Nog enen die niet te kiezen heeft, dacht ik nog vanuit mijn duivenkot… excuus mijn werkkamer. Ik beeldde me in hoe na het telefoontje het dochtertje haar vader op poeslieve doch dwingende wijze had aangesproken: papa, ge moet mij straks voeren, want ik moet gaan mogen blijven spelen. En dan doet ge dat dus als vader, want ge wilt niet dat uw kinderen later zeggen dat zij vroeger nooit iets mochten van u. En dan kruipt ge weeral in uwen auto om ze naar één of ander binnenspeelparadijs, knutselatelier of zwemkom te voeren.

En dan zijt ge allang blij als ge ne keer niet naar dat binnenspeelparadijs of knutselatelier moet rijden waar ge zelf ook de hele tijd moogt moeten blijven zitten, samen met de andere grote kinderen. Voor drie lange uren zit ge daar dan opgesloten tussen het gejoel en gekrijs in het speelparadijs. Veroordeeld tot een namiddag in de hel en ge zijt godverdomme uw gazet vergeten. Het enige wat rest zijn de slappe koffie en de nog slappere praatjes met de andere gedetineerde vaders en moeders.

Soms zoudt ge dan gewoon willen opstaan en verdwijnen. In uwen auto stappen en wegrijden. Paradijs en kroost achterlatend. Maar ja, dat doet ge niet, want dan krijgt ge waarschijnlijk de kinderbescherming op uw dak voor verwaarlozing en achterlating. En misschien vliegt ge dan echt in de bak en daar is het ook geen speelparadijs. En dus zit ge uw straf braafjes uit en om vijf uur moogt ge weer naar huis, alweer een half trauma rijker!

Getoonde lijst
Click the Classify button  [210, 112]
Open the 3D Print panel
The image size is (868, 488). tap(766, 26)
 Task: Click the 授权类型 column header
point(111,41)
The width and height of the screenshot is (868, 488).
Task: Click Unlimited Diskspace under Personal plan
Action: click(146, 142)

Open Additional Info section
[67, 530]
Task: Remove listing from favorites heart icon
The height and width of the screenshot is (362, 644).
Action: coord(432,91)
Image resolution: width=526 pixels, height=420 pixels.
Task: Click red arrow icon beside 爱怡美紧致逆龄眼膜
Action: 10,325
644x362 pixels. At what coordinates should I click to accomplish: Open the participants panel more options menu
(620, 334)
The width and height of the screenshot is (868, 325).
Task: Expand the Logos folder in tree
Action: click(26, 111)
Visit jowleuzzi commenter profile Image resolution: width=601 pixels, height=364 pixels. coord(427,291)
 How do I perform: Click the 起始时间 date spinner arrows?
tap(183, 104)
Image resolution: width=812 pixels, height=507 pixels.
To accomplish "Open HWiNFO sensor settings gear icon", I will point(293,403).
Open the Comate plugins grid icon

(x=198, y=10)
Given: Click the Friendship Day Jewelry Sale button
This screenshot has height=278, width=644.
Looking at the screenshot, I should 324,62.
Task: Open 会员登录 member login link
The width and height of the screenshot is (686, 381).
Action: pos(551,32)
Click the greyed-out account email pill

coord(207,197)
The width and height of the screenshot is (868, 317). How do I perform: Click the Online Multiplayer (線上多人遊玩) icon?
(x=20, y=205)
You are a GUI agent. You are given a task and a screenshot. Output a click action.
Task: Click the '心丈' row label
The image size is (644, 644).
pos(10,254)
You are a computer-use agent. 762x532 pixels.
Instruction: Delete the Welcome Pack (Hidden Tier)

De opdrachten
1 - Waarom blijft men in het fragment over het speelparadijs zitten in plaats van in de auto te stappen en weg te rijden? Leg dat in één tot drie zinnen uit.
2 - Beantwoord deze vragen over het fragment:
(a) Hoe lang zit men volgens het fragment opgesloten in het speelparadijs?
(b) Wat is men vergeten mee te nemen?
(c) Om hoe laat mag men weer naar huis?
3 - Schrijf het fragment over het speelparadijs verder na de laatste zin.

Antwoorden per opdracht
1 - Wie wegrijdt, krijgt volgens het fragment waarschijnlijk de kinderbescherming op het dak wegens verwaarlozing en achterlating. Misschien belandt men dan zelfs echt in de bak, en daar is het ook geen speelparadijs.

2 -
(a) Drie lange uren.
(b) De gazet.
(c) Om vijf uur.

3 -
Maar wat ik eigenlijk gewoon wou zeggen is dat die vader dus waarschijnlijk allang blij is dat hij eens niet naar zo’n speelparadijs moet. Dat hij zijn dochter gewoon af te leveren heeft en dat hij verder de hele namiddag het rijk voor zich heeft. Tenzij hij natuurlijk nog andere zoons en dochters te vervoeren heeft…

Terwijl ik boven moeizaam orde in de chaos van de papieren op mijn bureau en gedachten in mijn hoofd probeerde te brengen, brachten mijn dochter en haar vriendinnetje beneden moeiteloos chaos in de orde van de woonkamer. Er werd gespeeld dat het een lieve lust was en dat de stukken er van af vlogen. Van dat laatste hoopte ik toch vooral dat het bij figuurlijke stukken zou blijven en dat onze spreekwoordelijke Chinese vazen niet in letterlijke brokken zouden vallen.

Ik probeerde me zo goed en zo kwaad als mogelijk te concentreren op het te volbrengen werk, maar mijn gedachten werden steeds op een zijspoor gezet door de moeilijk te negeren vrolijke kinderstemmen beneden.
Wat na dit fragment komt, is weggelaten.